As consumers expect more, and technology can do more, tech solutions in the quick service restaurant and retail industries are getting more and more complex: ordering kiosks, interactive digital signage, alternative payments, curbside pickup, and on and on. Many of these solutions are delivering benefits that satisfy both the customer and the bottom line.
But only when they work. Often these solutions involve multiple vendors and a fair bit of integration, and as a result, there is much more room for error, both in implementation and in ongoing support. For example, parts are delayed or missing on installation day, unexpected field issues drive up costs, support proves inadequate, or vendors end up pointing to each other as the cause of a disruptive issue.
That’s why, more than ever before, choosing the right tech partners is critical to maximizing the impact and effectiveness of today’s complex IT solutions. When multiple products from multiple vendors must all arrive at the same time, be skillfully integrated together, deliver reliable service and be quickly diagnosed and returned to service when one part of the solution fails, it’s not enough to leave the selection of those vendors to chance.
These tips will help ensure QSRs and retailers are leveraging the collective expertise and capability of their chosen partners to maximum benefit.
- Don’t assume it’s all mix and match.
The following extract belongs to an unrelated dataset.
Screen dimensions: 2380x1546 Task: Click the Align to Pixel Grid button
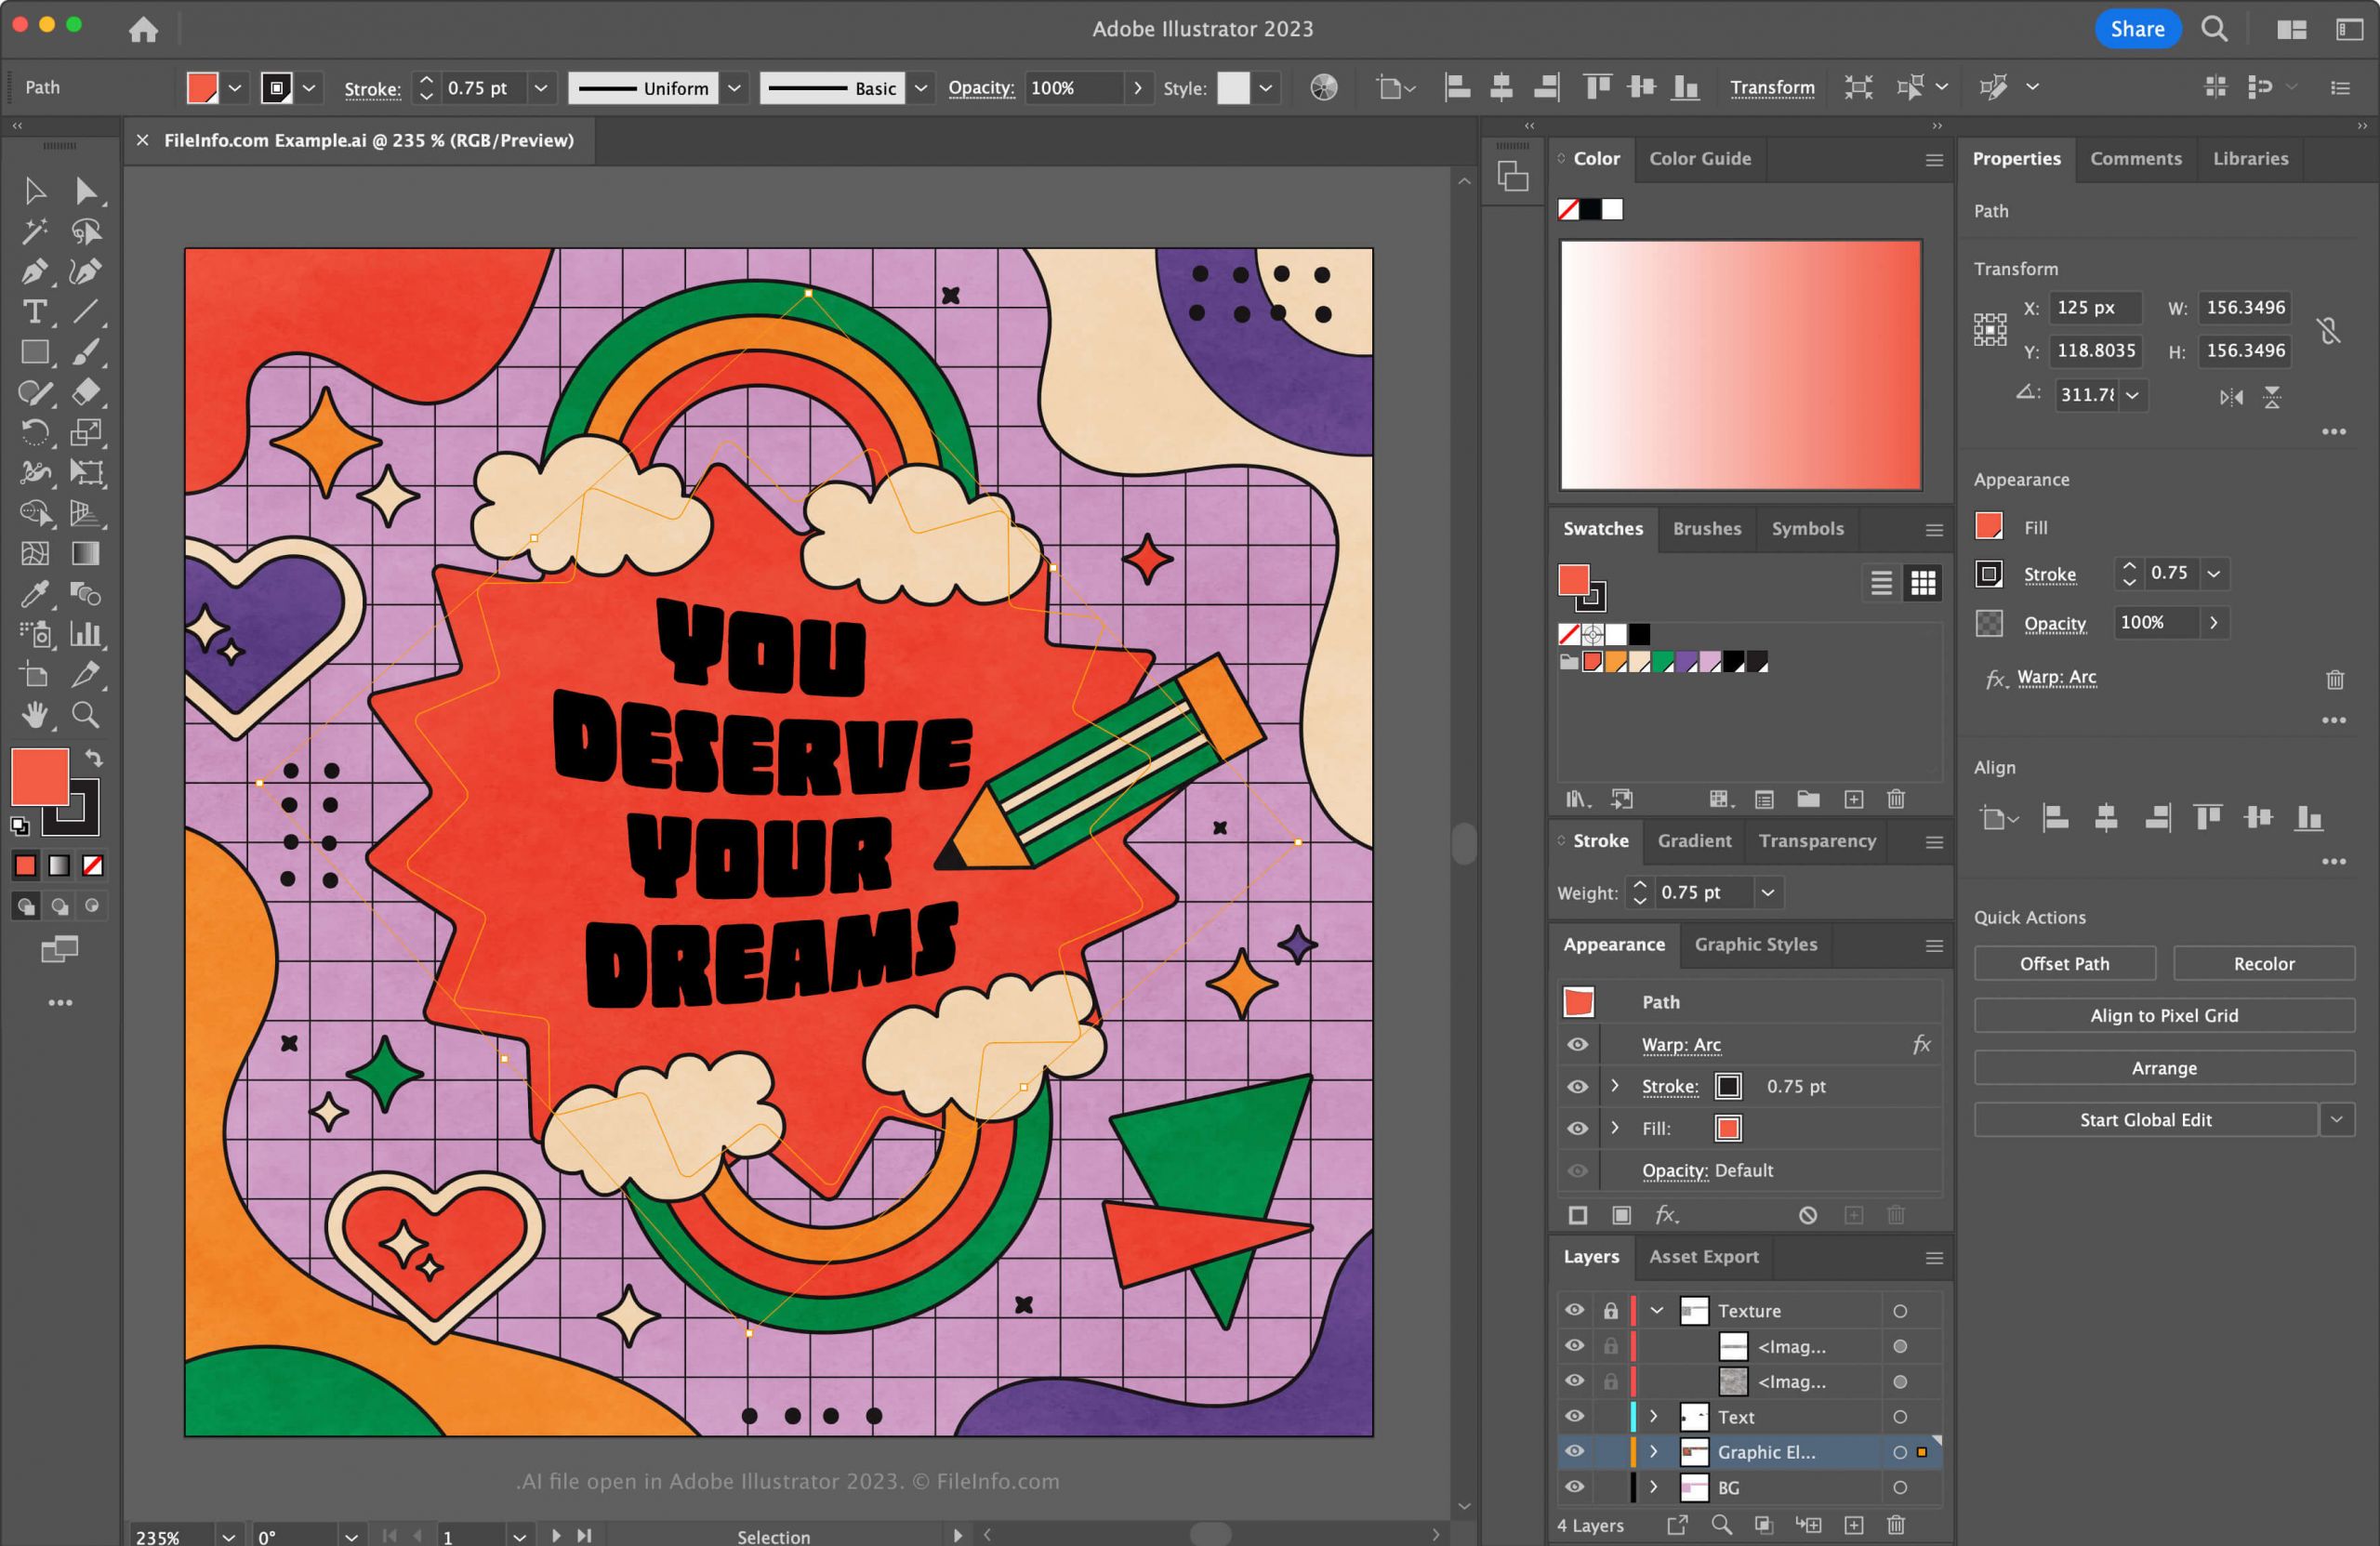(2162, 1013)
While most vendors adopt industry standards, some vendors’ solutions still come together more seamlessly than others. Selecting partners from within a chosen vendor’s ecosystem helps ensure a more frictionless project.
- Think about support first. Multi-vendor solutions require first identifying the source of the issue, then solving it. So QSRs and retailers need an installation and support provider with expertise across products. This is the vendor they will rely on through the lifespan of a solution, and should therefore be selected long before rollout time; ideally, they are engaged to help create the solution with deep product knowledge and experience with what works.
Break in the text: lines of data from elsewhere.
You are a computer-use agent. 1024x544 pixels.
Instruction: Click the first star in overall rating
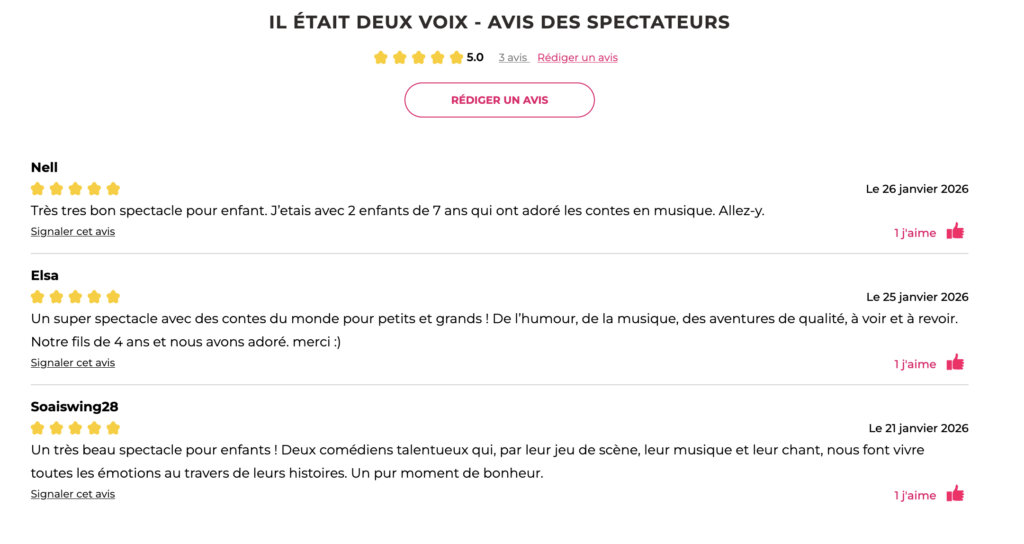coord(381,58)
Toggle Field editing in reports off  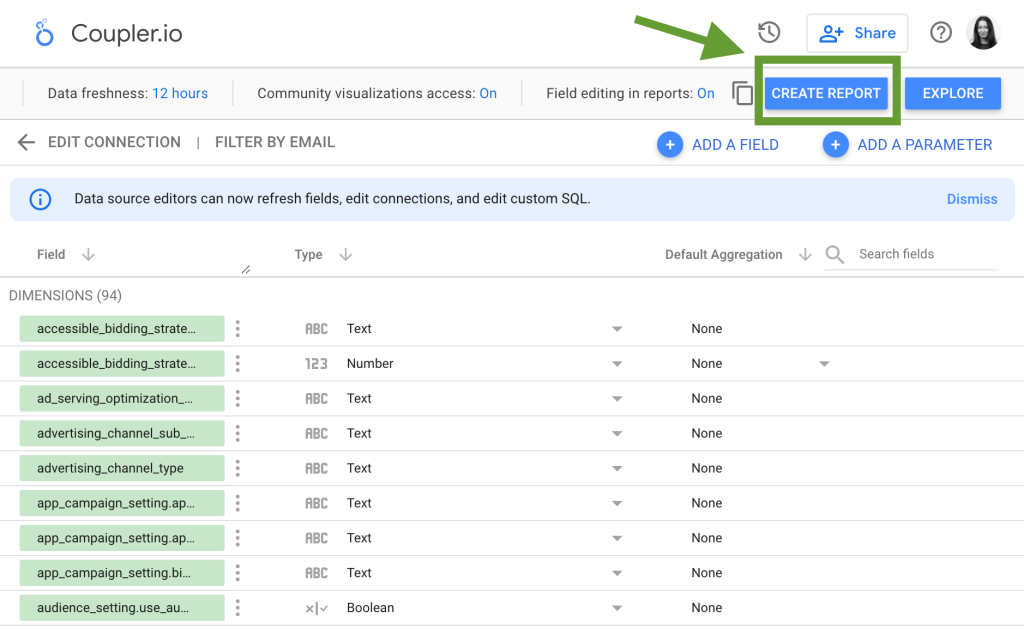(x=707, y=93)
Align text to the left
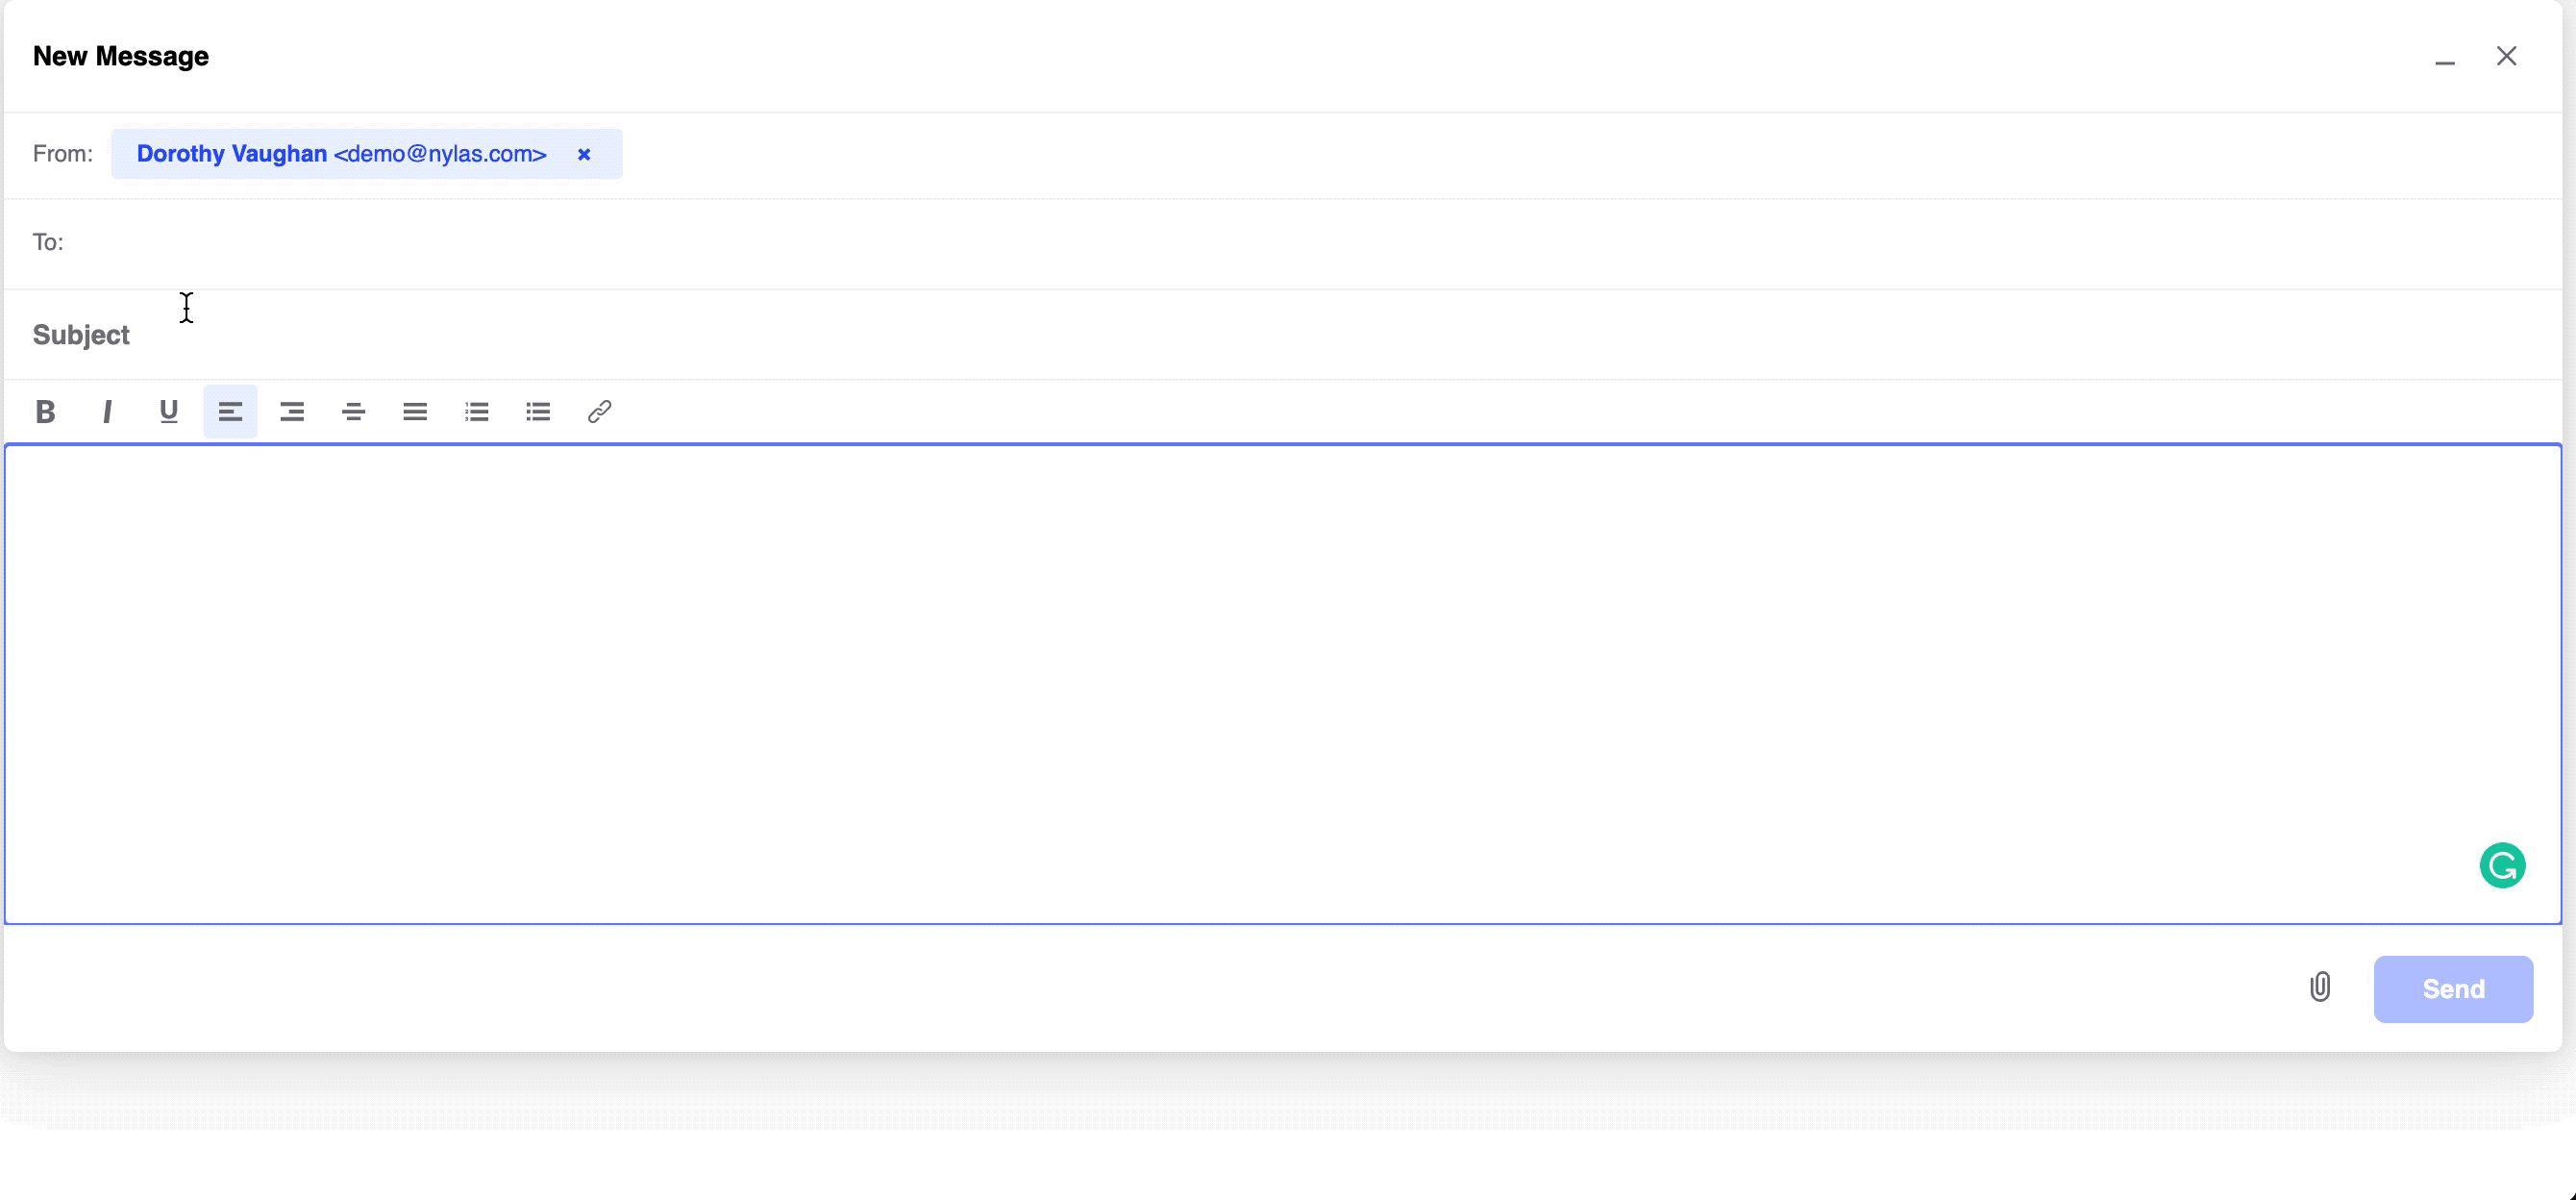This screenshot has width=2576, height=1200. pos(230,411)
- Aim for a fast, clean rollout. It’s tempting to ship components right to the store for integration and installation on the spot. But that often means missing parts, shipment delays, space constraints, on-the-spot troubleshooting, and issues such as DOAs that drive up costs and extend timelines. An experienced integrator leverages time-tested, proof of concept methodologies and quality control processes to stage, test and ship solutions with 100% accuracy. That minimizes time and costs in the store to keep rollouts on schedule.
- Consider logistics. Ensuring every component of a solution arrives accurately and at just the right moment takes a lot of coordination. It also forces the buyer to purchase in waves rather than saving through bulk purchases. A fast, smooth rollout requires access to supply chain, storage and logistics talent and the ability to coordinate across multiple vendors and distributors.
- Plan for how the solution will be managed. In the day-to-day use of the new solution, QSRs and retailers will need help registering and managing warranties as well as knowledgeably diagnosing which component of a multi-vendor solution is at fault and then arranging repair, remotely, on-site or via depot. This is another instance where working within a group of vendors and integrators that communicate well can make a huge impact on cutting downtime and getting solutions back in service.
Technology has made huge strides in enabling quick service restaurants and retailers to deliver engaging, satisfying customer experiences. But every solution is only as good as its components, which must work together seamlessly from pre-installation all the way through their lifespan. Considering how the pieces work together, and who integrates, deploys and maintains them – is a critical step in ensuring today’s advanced technologies truly deliver on their goals.